Direct-to-consumer wellness brand Apothékary saw 81% of its sales come from mobile, up from 74% last year. Founder Shizu Okusa said the rise is due to an accumulation of internal and external factors. Earlier this year, Apothékary did a rebrand that included the launch of a mobile-friendly site. It also increased its budget for influencer marketing and affiliate this year, and diversified its ad spend to reach more customers online.
Okusa said that Apothékary noticed a spike in traffic and sales in the late afternoon of Black Friday, or around 4 p.m. eastern, when people may be settling in with their phones for the night.
“It’s Black Friday and people are thinking, “Let me treat myself one last time before we go we are buying everything for Christmas,” she said.
But there is also a larger behavioral component. Okusa said many shoppers who come to Apothékary may be scrolling Instagram, which “has become a food channel, you see so many recipes and healthy lifestyles and ‘a day in the life’ of what I ate.”
“That’s what you’re seeing, you’re getting more content about that, so you go and buy it,” she said.

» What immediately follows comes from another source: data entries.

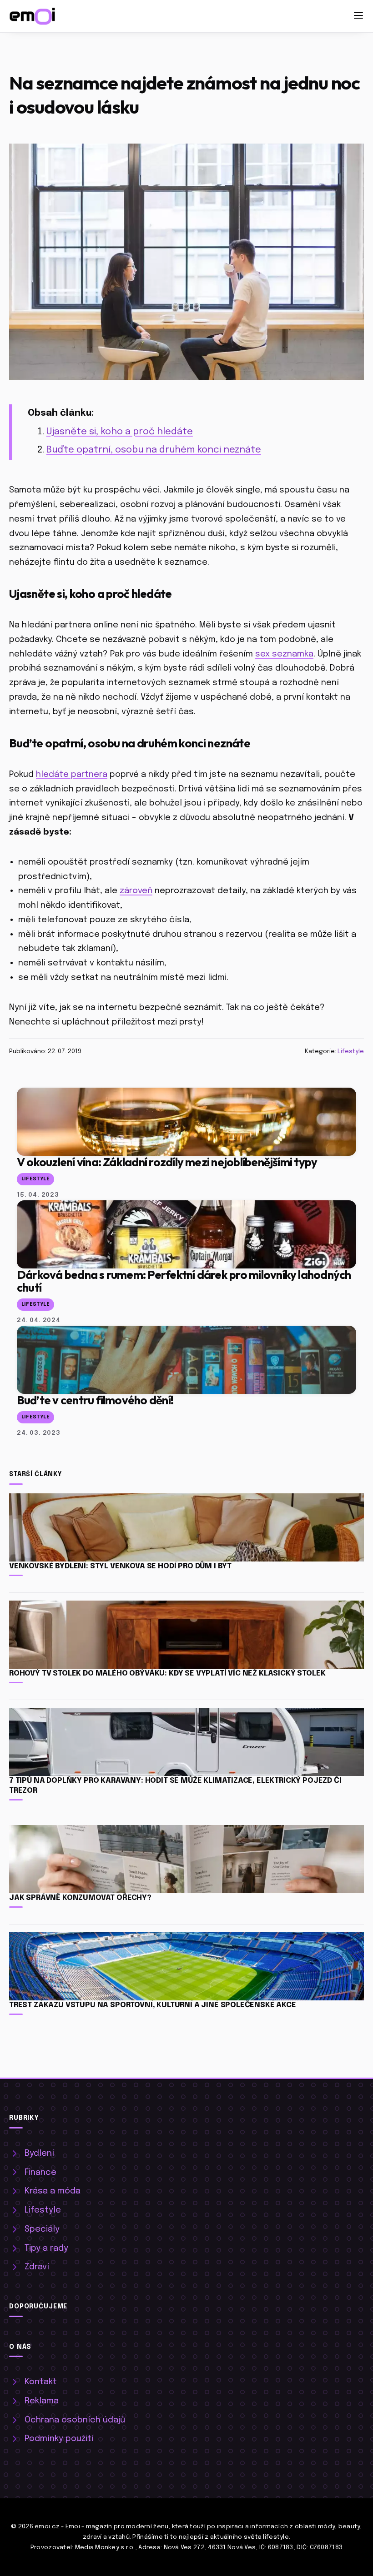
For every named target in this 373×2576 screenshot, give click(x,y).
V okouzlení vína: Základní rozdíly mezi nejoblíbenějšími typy (167, 1161)
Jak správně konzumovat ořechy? (80, 1898)
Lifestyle (351, 1051)
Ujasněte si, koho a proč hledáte (119, 432)
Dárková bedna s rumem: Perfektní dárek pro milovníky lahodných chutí (184, 1281)
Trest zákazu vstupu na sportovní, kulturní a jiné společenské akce (152, 2005)
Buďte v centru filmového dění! (95, 1399)
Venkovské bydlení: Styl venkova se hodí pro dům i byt (120, 1566)
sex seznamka (284, 654)
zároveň (136, 890)
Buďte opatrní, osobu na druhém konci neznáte (153, 450)
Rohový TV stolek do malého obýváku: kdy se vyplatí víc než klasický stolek (167, 1673)
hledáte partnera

Okusa also credits the way that platforms have made mobile a priority for a shopping experience. Shopify reports that it saw a 60% year-over-year increase in sales made via its one-tap checkout service Shop Pay. She added that Instagram’s shopping experience has improved.
“We see very specific channel by channel discounts, and promotions,” Okusa said. “Last year, I didn’t think ShopPay was as big of a deal.”
The increase in mobile transactions also reflects the ways that a checkout experience can make or break a shopper’s purchase. Similarly, Buy Now, Pay Later service Zip saw 90% of its transactions come from mobile users. Jinal Shah, CMO at Zip said that apps and digital wallets that save people’s information spares them from having to go inout their credit card data.
“It’s all integrated,” she said.
But the mobile trend goes beyond the holiday blitz. Per Adobe, year-to-date spending on mobile hit $409 billion, up from $362 billion last year and $317 billion 2021. On a daily basis, average revenue share from mobile is at 47%, up from 44% last year and 41% percent in 2021.
“I don’t think that’s going to change,” Nolan said. “That’s been the new normal for awhile, and I think it’s going to continue.”